Excerpt from a dataset:
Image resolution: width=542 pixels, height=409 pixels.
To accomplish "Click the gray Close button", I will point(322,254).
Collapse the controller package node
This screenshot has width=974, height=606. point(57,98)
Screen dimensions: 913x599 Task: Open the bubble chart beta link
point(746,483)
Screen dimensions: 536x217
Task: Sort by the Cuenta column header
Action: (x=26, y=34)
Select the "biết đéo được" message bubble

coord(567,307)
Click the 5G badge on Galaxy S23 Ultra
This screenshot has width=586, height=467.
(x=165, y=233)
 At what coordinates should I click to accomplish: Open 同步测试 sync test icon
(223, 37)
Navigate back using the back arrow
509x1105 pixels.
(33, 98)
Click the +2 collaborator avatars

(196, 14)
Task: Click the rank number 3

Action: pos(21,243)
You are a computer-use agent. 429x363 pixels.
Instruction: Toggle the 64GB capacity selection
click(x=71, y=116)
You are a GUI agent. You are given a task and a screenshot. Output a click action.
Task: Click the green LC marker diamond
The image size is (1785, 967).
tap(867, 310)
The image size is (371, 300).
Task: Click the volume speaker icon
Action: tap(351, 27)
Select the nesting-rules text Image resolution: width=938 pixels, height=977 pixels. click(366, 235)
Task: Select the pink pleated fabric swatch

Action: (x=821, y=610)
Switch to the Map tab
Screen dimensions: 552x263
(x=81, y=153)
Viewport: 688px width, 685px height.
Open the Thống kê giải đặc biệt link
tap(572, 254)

• _Your task_:
Reproduce the entries verbatim, from the start through the line that contains "click(x=71, y=116)".

• _Solution to the exercise_:
Image resolution: width=542 pixels, height=409 pixels.
To accomplish "Click the gray Close button", I will point(322,254).
Collapse the controller package node
This screenshot has width=974, height=606. point(57,98)
Screen dimensions: 913x599 Task: Open the bubble chart beta link
point(746,483)
Screen dimensions: 536x217
Task: Sort by the Cuenta column header
Action: (x=26, y=34)
Select the "biết đéo được" message bubble

coord(567,307)
Click the 5G badge on Galaxy S23 Ultra
This screenshot has width=586, height=467.
(x=165, y=233)
 At what coordinates should I click to accomplish: Open 同步测试 sync test icon
(223, 37)
Navigate back using the back arrow
509x1105 pixels.
(33, 98)
Click the +2 collaborator avatars

(196, 14)
Task: Click the rank number 3

Action: pos(21,243)
You are a computer-use agent. 429x363 pixels.
Instruction: Toggle the 64GB capacity selection
click(x=71, y=116)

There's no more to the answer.